La segunda observación se refiere al largo y extenso éxito de esta representación de la mujer gitana, en la que el género atraviesa y refuerza el estereotipo general de lo gitano. Desde su nacimiento a mediados del siglo XIX, diversas versiones de Carmen se estrenaron de forma continuada en distintos soportes plásticos y auditivos. De la música y el teatro la figura saltó al cine, alcanzando a un público cada vez más amplio. La primera representación fílmica de Carmen fue un cortometraje británico de 1907; le siguieron enseguida numerosas películas mudas, algunas de directores tan significados como Charles Chaplin (1915) y Ernst Lubitsch (1918), que incorporaban a actrices del naciente star-system cinematográfico como Pola Negri [Il. 6].
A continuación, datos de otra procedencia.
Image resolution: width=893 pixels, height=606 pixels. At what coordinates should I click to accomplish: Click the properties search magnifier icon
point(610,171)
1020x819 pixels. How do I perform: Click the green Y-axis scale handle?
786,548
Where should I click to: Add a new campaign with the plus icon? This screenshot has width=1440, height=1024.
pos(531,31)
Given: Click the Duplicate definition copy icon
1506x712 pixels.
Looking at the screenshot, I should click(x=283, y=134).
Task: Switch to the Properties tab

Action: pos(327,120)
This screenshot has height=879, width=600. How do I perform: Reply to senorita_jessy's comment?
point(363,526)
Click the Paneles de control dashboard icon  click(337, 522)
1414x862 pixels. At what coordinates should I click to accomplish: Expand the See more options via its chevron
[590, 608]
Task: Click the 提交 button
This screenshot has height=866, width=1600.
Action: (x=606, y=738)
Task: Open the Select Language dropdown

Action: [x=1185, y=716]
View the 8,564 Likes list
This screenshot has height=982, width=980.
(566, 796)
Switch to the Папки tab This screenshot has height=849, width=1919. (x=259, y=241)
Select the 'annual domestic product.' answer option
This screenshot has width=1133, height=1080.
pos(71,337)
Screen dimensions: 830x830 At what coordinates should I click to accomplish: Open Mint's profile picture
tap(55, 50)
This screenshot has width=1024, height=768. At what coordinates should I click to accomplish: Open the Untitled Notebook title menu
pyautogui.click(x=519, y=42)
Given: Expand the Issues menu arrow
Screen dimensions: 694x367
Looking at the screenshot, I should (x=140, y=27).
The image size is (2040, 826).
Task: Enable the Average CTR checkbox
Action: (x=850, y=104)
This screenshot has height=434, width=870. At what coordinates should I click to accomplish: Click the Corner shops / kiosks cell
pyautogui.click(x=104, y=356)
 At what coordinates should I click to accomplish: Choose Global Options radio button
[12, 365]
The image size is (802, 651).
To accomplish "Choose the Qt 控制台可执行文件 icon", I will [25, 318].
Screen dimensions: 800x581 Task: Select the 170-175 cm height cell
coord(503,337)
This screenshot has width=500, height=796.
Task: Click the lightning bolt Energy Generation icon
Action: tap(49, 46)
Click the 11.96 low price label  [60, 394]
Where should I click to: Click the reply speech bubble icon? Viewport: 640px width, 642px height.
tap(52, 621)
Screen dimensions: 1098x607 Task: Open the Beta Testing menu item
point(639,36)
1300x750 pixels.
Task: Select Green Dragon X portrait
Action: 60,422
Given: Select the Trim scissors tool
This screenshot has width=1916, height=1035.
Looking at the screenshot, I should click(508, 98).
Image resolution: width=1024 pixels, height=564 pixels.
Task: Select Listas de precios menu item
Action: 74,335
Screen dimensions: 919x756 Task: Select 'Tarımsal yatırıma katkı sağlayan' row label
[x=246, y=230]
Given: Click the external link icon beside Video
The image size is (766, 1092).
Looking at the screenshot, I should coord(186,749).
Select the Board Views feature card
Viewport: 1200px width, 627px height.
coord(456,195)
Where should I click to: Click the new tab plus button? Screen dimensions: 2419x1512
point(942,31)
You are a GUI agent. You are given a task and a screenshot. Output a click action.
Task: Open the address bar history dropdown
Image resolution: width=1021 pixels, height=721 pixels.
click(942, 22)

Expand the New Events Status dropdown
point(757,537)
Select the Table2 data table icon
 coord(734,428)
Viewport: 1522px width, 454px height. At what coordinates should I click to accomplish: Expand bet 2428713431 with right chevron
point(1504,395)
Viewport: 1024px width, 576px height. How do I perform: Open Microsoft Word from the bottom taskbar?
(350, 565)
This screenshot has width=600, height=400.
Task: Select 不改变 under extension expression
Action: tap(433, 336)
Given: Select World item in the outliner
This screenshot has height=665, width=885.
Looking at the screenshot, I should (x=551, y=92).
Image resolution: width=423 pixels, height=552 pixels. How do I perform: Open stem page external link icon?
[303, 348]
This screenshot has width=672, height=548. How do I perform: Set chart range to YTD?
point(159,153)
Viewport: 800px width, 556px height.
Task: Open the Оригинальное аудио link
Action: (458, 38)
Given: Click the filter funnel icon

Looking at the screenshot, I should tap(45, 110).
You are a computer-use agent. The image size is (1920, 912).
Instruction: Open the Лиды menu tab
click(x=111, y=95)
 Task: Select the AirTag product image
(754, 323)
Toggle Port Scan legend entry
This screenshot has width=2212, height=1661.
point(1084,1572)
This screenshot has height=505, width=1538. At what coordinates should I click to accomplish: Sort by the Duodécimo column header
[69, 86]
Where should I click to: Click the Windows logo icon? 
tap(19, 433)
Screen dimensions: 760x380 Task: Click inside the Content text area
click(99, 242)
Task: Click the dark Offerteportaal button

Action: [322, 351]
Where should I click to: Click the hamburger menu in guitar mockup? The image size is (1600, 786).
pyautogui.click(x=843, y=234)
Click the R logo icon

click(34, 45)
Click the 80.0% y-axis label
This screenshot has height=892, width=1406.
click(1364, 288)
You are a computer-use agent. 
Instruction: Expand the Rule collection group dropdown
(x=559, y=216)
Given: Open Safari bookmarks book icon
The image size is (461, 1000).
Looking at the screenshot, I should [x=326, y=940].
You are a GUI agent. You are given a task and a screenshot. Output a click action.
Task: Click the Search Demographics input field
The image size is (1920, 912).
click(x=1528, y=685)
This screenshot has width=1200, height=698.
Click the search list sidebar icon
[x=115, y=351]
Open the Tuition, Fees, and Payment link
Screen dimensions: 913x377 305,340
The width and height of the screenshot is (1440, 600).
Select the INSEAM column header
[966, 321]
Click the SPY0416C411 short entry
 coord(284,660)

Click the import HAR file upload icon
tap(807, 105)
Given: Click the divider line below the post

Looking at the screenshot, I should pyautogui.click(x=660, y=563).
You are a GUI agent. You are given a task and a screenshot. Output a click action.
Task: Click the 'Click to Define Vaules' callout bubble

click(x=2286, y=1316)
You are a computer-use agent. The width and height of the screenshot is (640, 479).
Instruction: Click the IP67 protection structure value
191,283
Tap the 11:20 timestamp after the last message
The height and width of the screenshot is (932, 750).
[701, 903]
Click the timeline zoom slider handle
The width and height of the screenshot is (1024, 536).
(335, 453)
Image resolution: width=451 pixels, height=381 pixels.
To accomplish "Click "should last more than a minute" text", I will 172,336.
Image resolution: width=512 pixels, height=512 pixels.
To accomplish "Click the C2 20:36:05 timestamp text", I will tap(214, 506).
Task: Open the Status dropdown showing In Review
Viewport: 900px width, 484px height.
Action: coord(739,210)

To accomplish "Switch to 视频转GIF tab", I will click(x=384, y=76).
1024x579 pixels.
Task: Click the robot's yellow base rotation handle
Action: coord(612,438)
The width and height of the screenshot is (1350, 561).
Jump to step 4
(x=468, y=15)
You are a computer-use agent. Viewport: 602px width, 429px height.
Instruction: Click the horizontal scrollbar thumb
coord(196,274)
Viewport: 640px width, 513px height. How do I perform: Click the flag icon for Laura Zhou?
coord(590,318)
A lo largo de estos desarrollos se puede observar la compatibilidad entre las operaciones de sublimación y estigmatización que intervienen en cualquier estereotipo complejo. Las gitanas protagonistas de estas ficciones eran atractivas hasta decir basta, pero su naturaleza como mujeres las castigaba a una vida descontrolada e infeliz; la inferioridad cultural de su raza servía para explicar su carácter y sus acciones, así como para trazar fronteras morales y sociales entre los distintos protagonistas, algo que quedaba reforzado cuando otros personajes secundarios gitanos aparecían en escena, pues raramente les alcanzaba algo de esa excepcionalidad que hacía de estas Cármenes seres poderosamente atractivos. Tan atractivos que en la década de 1940 la cineasta preferida de Hitler, Leni Riefenstahl, no solo ideó una película que contaba la historia de una bella bailarina vagabunda, objeto del capricho de un marqués perverso, sino que se decidió a protagonizarla ella misma. Por justicia patética, merece la pena visualizar la escena de Tiefland (Tierra Baja) en la que se esfuerza sin éxito por interpretar un baile seductor a la manera gitana —sin que falten castañuelas, grandes pendientes, falda de volantes y mantoncillo—. Pero sobre todo es importante tener en cuenta, para comprender la banalización del mal a la que colaboran los estereotipos, que la cineasta hacía esto mientras el nazismo acometía una política de persecución de los nómadas, identificados con los gitanos, sobre la que volveremos más adelante. Este caso demuestra de forma especialmente contundente cómo sublimación y estigmatización pueden operar de la mano, afectando a la vida de las personas reales: Riefenstahl usó como extras para su película a prisioneros romaníes de campos como Marzahn y Maxglan, enviados luego a morir a Auschwitz como tantos otros.